Eine Freundin berichtete heute von ihrer Erfahrung mit dem Mädchenfänger. Unangenehm sei es gewesen. Schmerzhaft. Dabei ist sie nicht etwa einer dubiosen Internetbekanntschaft auf den Leim gegangen. Sie machte Bekanntschaft mit einem medizinischen Gerät, das man (immer noch) so nennt. Erstaunlich, welch wunderliche Weibs-Bilder nach wie vor kursieren!
Dass man Tiefdruckgebieten in Europa nur weibliche Vornamen gab, fiel erst 1990 auf, als die Orkantiefs Vivian und Wiebke kurz nacheinander wüteten. Frauen wollten die Gleichung Schlechtwetter = weiblich nicht länger hinnehmen, und die Namensvergabe wurde gerechter.

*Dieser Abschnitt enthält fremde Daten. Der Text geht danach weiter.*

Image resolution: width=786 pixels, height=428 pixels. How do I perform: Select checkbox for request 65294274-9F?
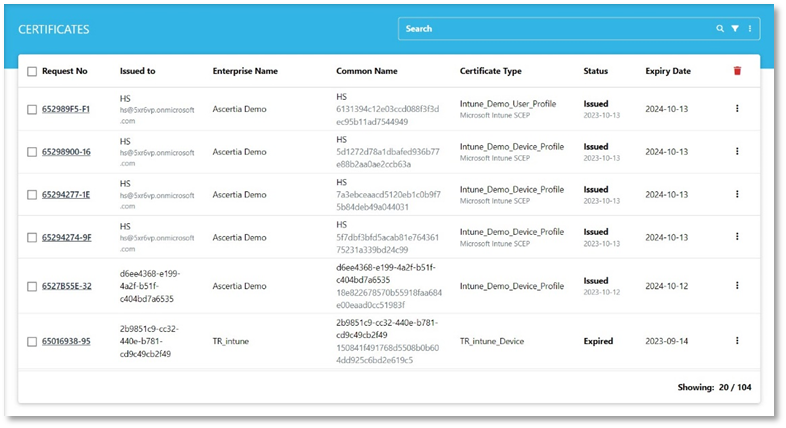coord(32,238)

Doch was ist ein bisschen Sturm gegen schweres Kriegsgeschütz? Die dicke Bertha, eine der bekanntesten Waffen des Ersten Weltkriegs, ist legendär. Skurril, dass gerade eine Waffe einen Frauennamen erhält. Gilt doch Krieg bei uns bis heute – auch in Zeiten von Verteidigungsministerinnen – als männliche Bastion.

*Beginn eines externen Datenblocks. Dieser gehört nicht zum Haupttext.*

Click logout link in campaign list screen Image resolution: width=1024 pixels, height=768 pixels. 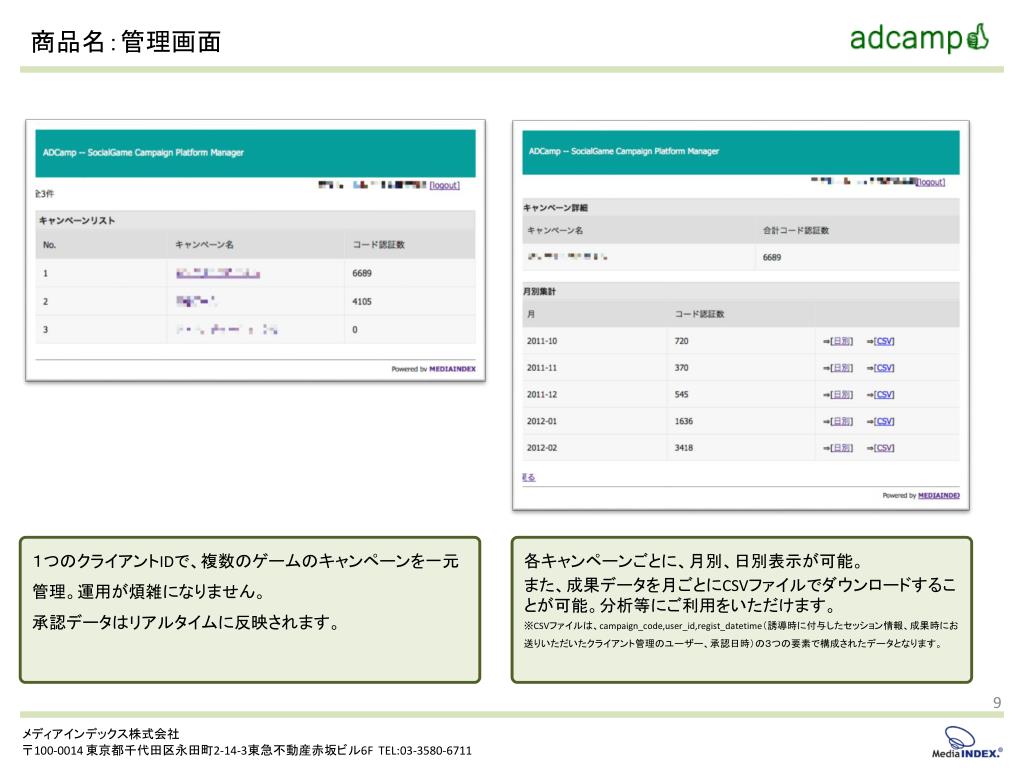pos(445,185)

Ähnlich befremdlich erscheint die Namensgebung eines Tunnelbohrers. Mann lasse sich das auf der Zunge zergehen: DER TunnelBOHRER ist weiblich! Die Rede ist von Trude, der Maschine, die zwischen 1997 und 2000 die vierte Tunnelröhre unter der Elbe freischnitt. Waren da etwa Verfechter des Penisneids am Werk? Oder schwirrten den Taufpaten einfach nur wunderliche Weibs-Bilder durchs Hirn, derer sie sich nicht schämten?
Am Kartoffelstand
Na gut, höre ich auf zu psychologisieren und begebe mich auf den Wochenmarkt. Und wer oder was lächelt mir prompt am Kartoffelstand entgegen? Jawohl, Annabelle, Anuschka und Gloria! Ob ich davon, wenn ich den Mädchenfänger einsetzte, welche klauen könnte? Leider verfüge ich über kein anderes Gerät als Euro und Jutebeutel, und so sacke ich schließlich zwei Kilo Annabelle ein.
Auf dem Heimweg komme ich ins Grübeln: Habe ich nicht auch schon Sorten mit neutraleren Namen gekauft? Im Geiste gehe ich die Liste berühmter Erdknollen durch. Linda war lange Zeit wortwörtlich in aller Munde. Der Laura mit der roten Schale fühle ich mich schon aus familiären Gründen eng verbunden. Monalisa: so knackig wie schön. Alles Frauennamen.
Dann fallen sie mir doch noch ein, die Bamberger Hörnchen. Und – war das nicht die Lieblingssorte meiner Oma? – die Rosa Tannenzapfen. Hand aufs Herz: Ein Tannenzapfen, sei er nun rosa oder sogar knallrot, würde sich doch auch als Tunnelbohrer eignen, oder?